This is what I did: Let $\frac{dx}{dt} = \frac{1}{1+\frac{1}{2}\cos x}$, then $\frac{du}{dt} = 0$. Separation of variables for the first item gives $x+\frac{1}{2}\sin x = t + c$, so $u$ is constant along this curve. With some initial data we are done.
However it is a homework question, saying
Show that the solution is given by $u(x, t) = u_0(\xi)$ where $\xi$ is the unique solution of $\xi+\frac{1}{2}\sin \xi = x+\frac{1}{2}\sin x -t$.
I don't understand. Shouldn't the solution be $u(x,t) = u_0(x+\frac{1}{2}\sin x -t)$?

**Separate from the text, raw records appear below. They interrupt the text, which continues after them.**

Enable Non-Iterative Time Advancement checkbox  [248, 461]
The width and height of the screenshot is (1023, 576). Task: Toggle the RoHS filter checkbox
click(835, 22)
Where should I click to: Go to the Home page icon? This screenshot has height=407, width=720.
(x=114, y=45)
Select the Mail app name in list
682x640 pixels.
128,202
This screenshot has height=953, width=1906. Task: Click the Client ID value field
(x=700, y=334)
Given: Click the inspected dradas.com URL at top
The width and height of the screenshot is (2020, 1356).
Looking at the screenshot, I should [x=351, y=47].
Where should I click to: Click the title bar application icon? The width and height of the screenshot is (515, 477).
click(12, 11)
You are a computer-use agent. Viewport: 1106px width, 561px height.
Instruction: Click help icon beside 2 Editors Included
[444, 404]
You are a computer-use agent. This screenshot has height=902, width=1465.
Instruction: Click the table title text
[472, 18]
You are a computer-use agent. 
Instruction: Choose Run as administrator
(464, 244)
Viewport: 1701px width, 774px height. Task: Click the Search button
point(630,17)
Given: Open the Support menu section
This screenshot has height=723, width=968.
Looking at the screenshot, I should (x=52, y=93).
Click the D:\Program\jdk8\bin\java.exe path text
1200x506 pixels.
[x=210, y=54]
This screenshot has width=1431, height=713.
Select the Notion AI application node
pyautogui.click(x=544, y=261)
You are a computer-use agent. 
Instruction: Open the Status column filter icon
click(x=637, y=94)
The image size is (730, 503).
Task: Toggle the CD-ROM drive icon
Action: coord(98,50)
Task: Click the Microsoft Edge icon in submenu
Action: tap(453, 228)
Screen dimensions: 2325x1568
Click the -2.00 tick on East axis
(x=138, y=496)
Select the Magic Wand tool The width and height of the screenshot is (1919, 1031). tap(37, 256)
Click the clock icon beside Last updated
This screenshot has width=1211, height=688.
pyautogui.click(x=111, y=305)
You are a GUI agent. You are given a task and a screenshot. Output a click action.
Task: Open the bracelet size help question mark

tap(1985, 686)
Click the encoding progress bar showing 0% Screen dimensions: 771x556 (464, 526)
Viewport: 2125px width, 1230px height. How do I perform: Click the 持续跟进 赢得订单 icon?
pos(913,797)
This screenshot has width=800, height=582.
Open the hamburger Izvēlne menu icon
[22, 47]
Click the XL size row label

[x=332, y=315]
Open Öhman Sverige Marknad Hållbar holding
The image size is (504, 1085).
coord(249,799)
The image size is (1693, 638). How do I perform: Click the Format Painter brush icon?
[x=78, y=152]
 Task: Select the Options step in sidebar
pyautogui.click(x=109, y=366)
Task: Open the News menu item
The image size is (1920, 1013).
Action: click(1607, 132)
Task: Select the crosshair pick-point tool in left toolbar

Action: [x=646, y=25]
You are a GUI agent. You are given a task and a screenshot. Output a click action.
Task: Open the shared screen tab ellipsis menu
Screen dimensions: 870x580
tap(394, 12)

Not exactly. The general solution is, better, $u(x,t) = f(x+\frac{1}{2}\sin x -t)$ for some $f$, being $u_0(x)=u(x,0)$ the given initial data. So,
$u_0(x)=f(x+\frac{1}{2}\sin x)$. The same is $u_0(\xi)=f(\xi+\frac{1}{2}\sin \xi)$. This equality is exactly what determines the form $f$ has with these initial data:
let $X=\xi+\frac{1}{2}\sin \xi$, then, $u_0(\xi)=f(X)$. We can see more easily $\xi$ as the unique solution of $X=\xi+\frac{1}{2}\sin \xi$.
Now, remember that we have in general that $u(x,t) = f(x+\frac{1}{2}\sin x -t)$, so is,
$u(x,t)=f(X)=u_0(\xi)$ with $X=x+\frac{1}{2}\sin x -t$ or, equivalently, with $\xi$ as the unique solution of $\xi+\frac{1}{2}\sin \xi = x+\frac{1}{2}\sin x -t$.
You can keep track of the steps by giving some cool name to the inverse of the function $g(x)=x+\frac{1}{2}\sin x$